═════ INPUT DATA ═════

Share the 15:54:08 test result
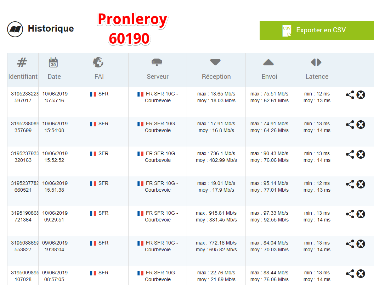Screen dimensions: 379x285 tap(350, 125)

═════
═════ INPUT DATA ═════

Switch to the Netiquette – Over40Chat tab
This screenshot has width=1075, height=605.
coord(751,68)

═════
═════ INPUT DATA ═════

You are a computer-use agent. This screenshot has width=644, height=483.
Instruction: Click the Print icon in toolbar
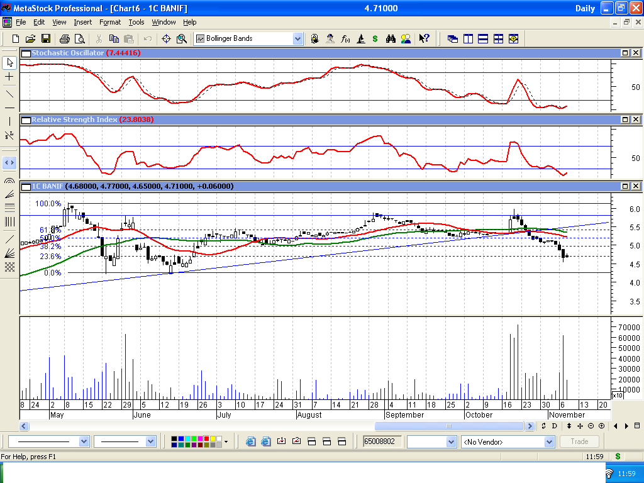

═════

§ WORK INSTRUCTION: Of the entries above, repeat exactly the lines from the line with "You are a computer-use" through the line with "Instruction: Click the Print icon in toolbar", both of them included.

§ ANSWER FOR THE TASK:
You are a computer-use agent. This screenshot has width=644, height=483.
Instruction: Click the Print icon in toolbar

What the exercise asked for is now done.